[[ Materials provided, beginning ]]
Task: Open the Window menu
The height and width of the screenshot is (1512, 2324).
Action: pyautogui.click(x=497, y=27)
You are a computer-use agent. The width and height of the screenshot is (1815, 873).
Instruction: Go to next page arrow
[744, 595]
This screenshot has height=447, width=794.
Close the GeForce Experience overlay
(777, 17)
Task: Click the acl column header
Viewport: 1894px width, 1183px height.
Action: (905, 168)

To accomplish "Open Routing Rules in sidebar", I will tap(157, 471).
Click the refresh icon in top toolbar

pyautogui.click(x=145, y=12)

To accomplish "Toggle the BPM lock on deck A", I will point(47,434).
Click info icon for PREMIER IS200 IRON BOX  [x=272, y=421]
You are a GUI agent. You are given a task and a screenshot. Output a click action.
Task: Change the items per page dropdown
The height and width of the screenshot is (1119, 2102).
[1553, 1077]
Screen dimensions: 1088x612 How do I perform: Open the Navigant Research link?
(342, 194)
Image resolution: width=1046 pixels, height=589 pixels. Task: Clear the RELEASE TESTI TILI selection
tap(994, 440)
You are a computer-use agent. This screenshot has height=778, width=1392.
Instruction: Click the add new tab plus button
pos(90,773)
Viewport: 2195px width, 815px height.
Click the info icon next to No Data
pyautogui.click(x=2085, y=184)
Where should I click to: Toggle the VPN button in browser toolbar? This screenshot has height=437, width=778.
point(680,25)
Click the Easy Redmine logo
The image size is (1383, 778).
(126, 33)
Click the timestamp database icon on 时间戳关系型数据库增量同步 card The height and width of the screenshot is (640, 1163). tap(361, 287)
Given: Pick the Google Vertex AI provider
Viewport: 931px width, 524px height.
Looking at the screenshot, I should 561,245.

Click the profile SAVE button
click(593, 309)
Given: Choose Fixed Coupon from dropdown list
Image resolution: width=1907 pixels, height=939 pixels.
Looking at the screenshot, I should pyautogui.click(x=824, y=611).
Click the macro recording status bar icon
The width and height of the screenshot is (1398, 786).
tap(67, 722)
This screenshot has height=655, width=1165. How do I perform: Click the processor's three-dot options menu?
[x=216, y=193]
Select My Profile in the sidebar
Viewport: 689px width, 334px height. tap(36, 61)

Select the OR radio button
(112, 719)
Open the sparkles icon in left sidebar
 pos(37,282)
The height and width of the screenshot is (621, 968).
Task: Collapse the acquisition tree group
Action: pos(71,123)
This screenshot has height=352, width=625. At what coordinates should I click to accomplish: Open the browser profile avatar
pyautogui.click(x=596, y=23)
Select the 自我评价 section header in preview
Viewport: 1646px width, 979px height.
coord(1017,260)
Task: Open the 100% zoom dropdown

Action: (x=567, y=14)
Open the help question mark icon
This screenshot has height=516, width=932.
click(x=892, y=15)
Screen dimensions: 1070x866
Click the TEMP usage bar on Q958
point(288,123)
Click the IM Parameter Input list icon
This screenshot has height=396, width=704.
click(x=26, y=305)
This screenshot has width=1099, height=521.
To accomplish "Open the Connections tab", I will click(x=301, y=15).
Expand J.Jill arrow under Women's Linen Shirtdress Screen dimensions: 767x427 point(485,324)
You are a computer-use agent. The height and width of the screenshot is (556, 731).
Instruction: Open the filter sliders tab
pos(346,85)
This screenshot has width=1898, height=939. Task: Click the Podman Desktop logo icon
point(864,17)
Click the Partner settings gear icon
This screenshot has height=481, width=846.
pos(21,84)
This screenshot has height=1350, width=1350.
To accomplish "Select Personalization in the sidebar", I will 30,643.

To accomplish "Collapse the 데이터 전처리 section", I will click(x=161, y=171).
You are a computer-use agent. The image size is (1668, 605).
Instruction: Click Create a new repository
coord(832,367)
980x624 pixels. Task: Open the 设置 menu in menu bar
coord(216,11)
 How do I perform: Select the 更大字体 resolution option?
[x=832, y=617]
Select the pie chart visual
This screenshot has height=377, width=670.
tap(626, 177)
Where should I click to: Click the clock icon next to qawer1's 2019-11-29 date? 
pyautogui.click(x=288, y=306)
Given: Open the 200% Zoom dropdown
[[ Materials provided, end ]]
Task → Return the whole of the data, character for character.

Written response →
Task: Open the Window menu
The height and width of the screenshot is (1512, 2324).
Action: pyautogui.click(x=497, y=27)
You are a computer-use agent. The width and height of the screenshot is (1815, 873).
Instruction: Go to next page arrow
[744, 595]
This screenshot has height=447, width=794.
Close the GeForce Experience overlay
(777, 17)
Task: Click the acl column header
Viewport: 1894px width, 1183px height.
Action: (905, 168)

To accomplish "Open Routing Rules in sidebar", I will tap(157, 471).
Click the refresh icon in top toolbar

pyautogui.click(x=145, y=12)

To accomplish "Toggle the BPM lock on deck A", I will point(47,434).
Click info icon for PREMIER IS200 IRON BOX  [x=272, y=421]
You are a GUI agent. You are given a task and a screenshot. Output a click action.
Task: Change the items per page dropdown
The height and width of the screenshot is (1119, 2102).
[1553, 1077]
Screen dimensions: 1088x612 How do I perform: Open the Navigant Research link?
(342, 194)
Image resolution: width=1046 pixels, height=589 pixels. Task: Clear the RELEASE TESTI TILI selection
tap(994, 440)
You are a computer-use agent. This screenshot has height=778, width=1392.
Instruction: Click the add new tab plus button
pos(90,773)
Viewport: 2195px width, 815px height.
Click the info icon next to No Data
pyautogui.click(x=2085, y=184)
Where should I click to: Toggle the VPN button in browser toolbar? This screenshot has height=437, width=778.
point(680,25)
Click the Easy Redmine logo
The image size is (1383, 778).
(126, 33)
Click the timestamp database icon on 时间戳关系型数据库增量同步 card The height and width of the screenshot is (640, 1163). tap(361, 287)
Given: Pick the Google Vertex AI provider
Viewport: 931px width, 524px height.
Looking at the screenshot, I should 561,245.

Click the profile SAVE button
click(593, 309)
Given: Choose Fixed Coupon from dropdown list
Image resolution: width=1907 pixels, height=939 pixels.
Looking at the screenshot, I should pyautogui.click(x=824, y=611).
Click the macro recording status bar icon
The width and height of the screenshot is (1398, 786).
tap(67, 722)
This screenshot has height=655, width=1165. How do I perform: Click the processor's three-dot options menu?
[x=216, y=193]
Select My Profile in the sidebar
Viewport: 689px width, 334px height. tap(36, 61)

Select the OR radio button
(112, 719)
Open the sparkles icon in left sidebar
 pos(37,282)
The height and width of the screenshot is (621, 968).
Task: Collapse the acquisition tree group
Action: pos(71,123)
This screenshot has height=352, width=625. At what coordinates should I click to accomplish: Open the browser profile avatar
pyautogui.click(x=596, y=23)
Select the 自我评价 section header in preview
Viewport: 1646px width, 979px height.
coord(1017,260)
Task: Open the 100% zoom dropdown

Action: (x=567, y=14)
Open the help question mark icon
This screenshot has height=516, width=932.
click(x=892, y=15)
Screen dimensions: 1070x866
Click the TEMP usage bar on Q958
point(288,123)
Click the IM Parameter Input list icon
This screenshot has height=396, width=704.
click(x=26, y=305)
This screenshot has width=1099, height=521.
To accomplish "Open the Connections tab", I will click(x=301, y=15).
Expand J.Jill arrow under Women's Linen Shirtdress Screen dimensions: 767x427 point(485,324)
You are a computer-use agent. The height and width of the screenshot is (556, 731).
Instruction: Open the filter sliders tab
pos(346,85)
This screenshot has width=1898, height=939. Task: Click the Podman Desktop logo icon
point(864,17)
Click the Partner settings gear icon
This screenshot has height=481, width=846.
pos(21,84)
This screenshot has height=1350, width=1350.
To accomplish "Select Personalization in the sidebar", I will 30,643.

To accomplish "Collapse the 데이터 전처리 section", I will click(x=161, y=171).
You are a computer-use agent. The image size is (1668, 605).
Instruction: Click Create a new repository
coord(832,367)
980x624 pixels. Task: Open the 设置 menu in menu bar
coord(216,11)
 How do I perform: Select the 更大字体 resolution option?
[x=832, y=617]
Select the pie chart visual
This screenshot has height=377, width=670.
tap(626, 177)
Where should I click to: Click the clock icon next to qawer1's 2019-11-29 date? 
pyautogui.click(x=288, y=306)
Given: Open the 200% Zoom dropdown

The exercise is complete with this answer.